### Actions to take
1) Answer these from the passage on nickel prices below, one answer per line, marked to match:
(a) What is nickel primarily used to make?
(b) By how much was Chinese stainless steel production up in the first half of 2019?
(c) By 2020, from what source will the world get more of its nickel than from conventional nickel ores?
2) Name every country mentioned in the passage on nickel prices below.
3) Quote the passage on nickel prices below word for word, starting with "In the first" and going on through "the current quarter.)".

The price of nickel has run up to a five-year high of late, defying softness in the rest of the base metal complex.

The reasons are both simple and complicated. The price of nickel doubled in two years, from US$4 per lb. in August 2017 to US$8 per lb. a few weeks ago. The reasons:

· Robust demand. Nickel is primarily used to make stainless steel. And despite slowing growth, stainless steel demand keeps marching up.

In the first half of 2019, for instance, Chinese stainless steel production was up 8.5% yearover-year. (As the chart suggests, forecasts predict softening of demand in the current quarter.)

· China makes most of the world’s stainless steel. And China gets the nickel for that steel from its own mines as well as mines in Indonesia and the Philippines, many of which produce a lowgrade, high-impurity ore called nickel pig iron (NPI). NPI production has ballooned over the last decade, enough that as of 2020 the world will get more of its nickel from NPI than from conventional nickel ores. However, this reliance on NPI brings with it a few problems.

### Data extract

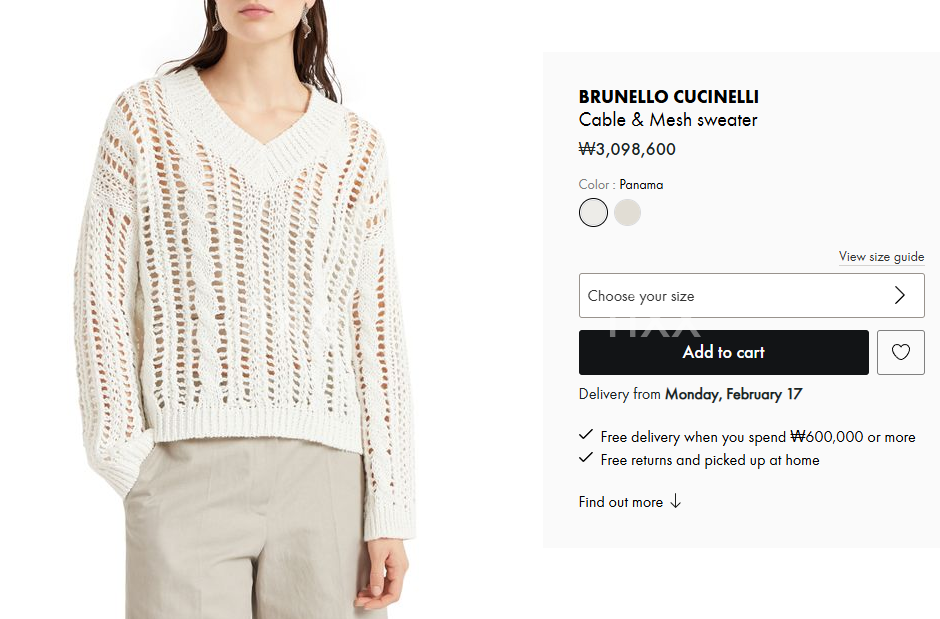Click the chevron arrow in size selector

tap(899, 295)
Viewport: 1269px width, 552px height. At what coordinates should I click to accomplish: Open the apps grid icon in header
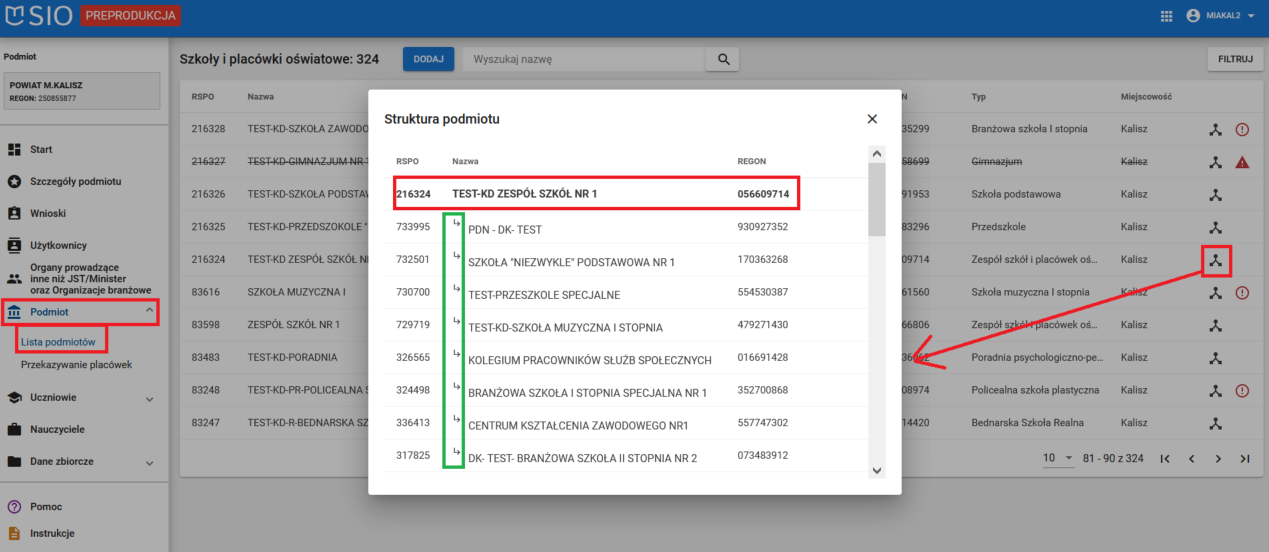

### Written responses
1)
(a) Stainless steel.
(b) 8.5%.
(c) Nickel pig iron (NPI).

2) China, Indonesia, the Philippines

3)
In the first half of 2019, for instance, Chinese stainless steel production was up 8.5% yearover-year. (As the chart suggests, forecasts predict softening of demand in the current quarter.)